Furthermore, Easter conspicuously lacks the traditions of getting totally plastered as at Midsummer, receiving a bunch of presents like at Christmas, and the general disorganised chaos, fighting and vomiting in the streets of Vappu (May Day).

Basically, for most of us over the age of ten, Easter is totally pointless. Apart from pre-adolescents, this particular celebration is important only for Christians, who nominally spend 40 days celebrating the resurrection of Jesus and his metamorphosis into a bunny (Is that right? Ed.). Bizarrely, for such a life-affirming story Easter occurs at a particularly depressing time of year.

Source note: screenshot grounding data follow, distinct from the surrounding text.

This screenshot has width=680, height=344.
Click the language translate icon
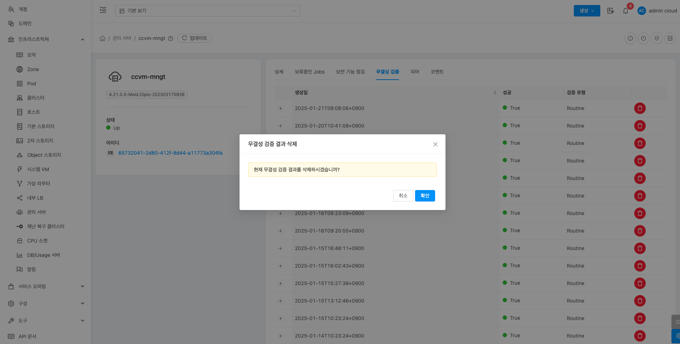click(611, 11)
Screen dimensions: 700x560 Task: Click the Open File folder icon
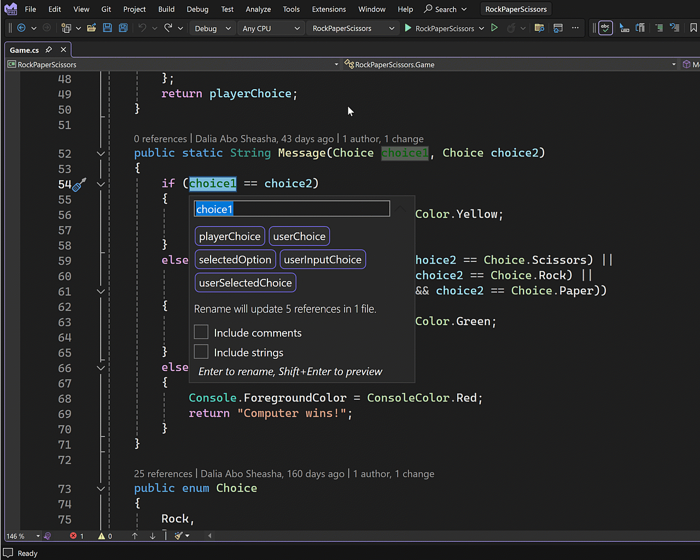tap(91, 28)
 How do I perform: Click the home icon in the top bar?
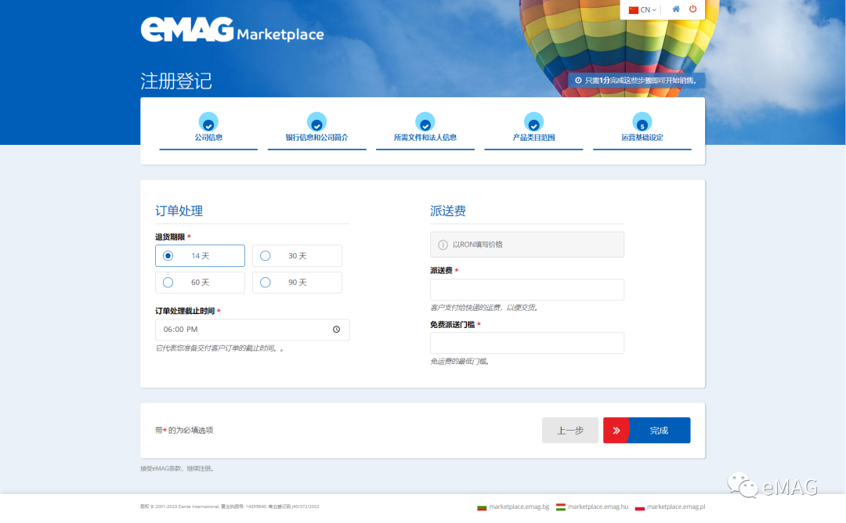[675, 9]
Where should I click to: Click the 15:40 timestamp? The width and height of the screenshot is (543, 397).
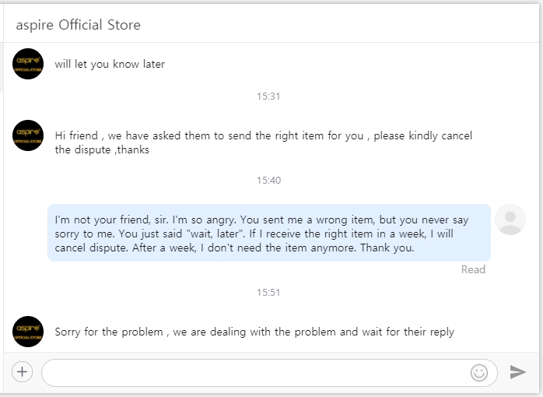click(268, 181)
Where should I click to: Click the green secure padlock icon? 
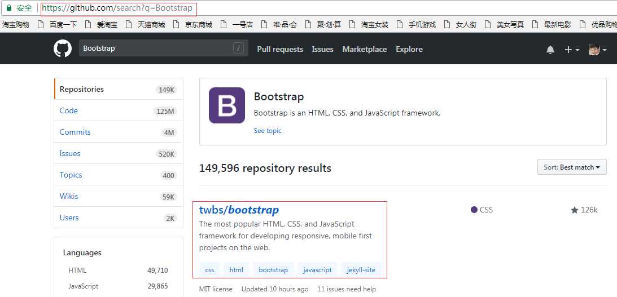coord(8,8)
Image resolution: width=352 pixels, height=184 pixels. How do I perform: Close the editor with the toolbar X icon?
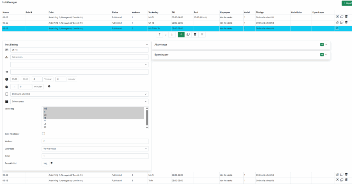click(202, 34)
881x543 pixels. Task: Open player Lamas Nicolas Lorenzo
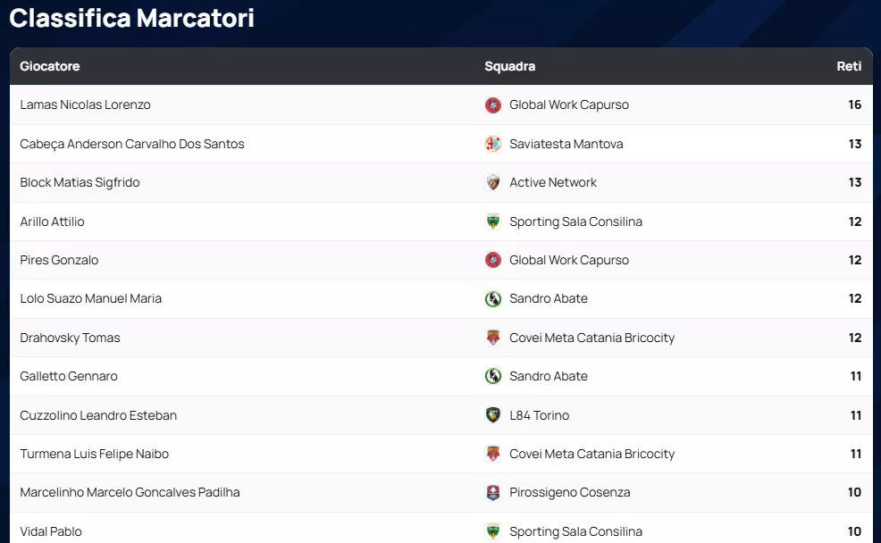[x=86, y=105]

For one thing, the precise date on which Good Friday falls varies from year to year. Depending on the year and what the winter was like, this miraculous celebration could take place on a day when the flowers bloom beautifully and the smells of spring fill the air with their message of renewal and hope; or it could fall on a day where venturing outside involves facing up to gale force winds, horizontal rain and trudging through knee-high puddles of slush.

Not only that, but after winter a lot of people suffer from spring depression. Add to this the fact that even if the weather is good, people are too busy enjoying it after months of sub-zero temperatures to think about stuff like religion. I mean, would you rather think about some poor guy who allegedly died for our sins – or stuff your face with chocolate? Decisions, decisions.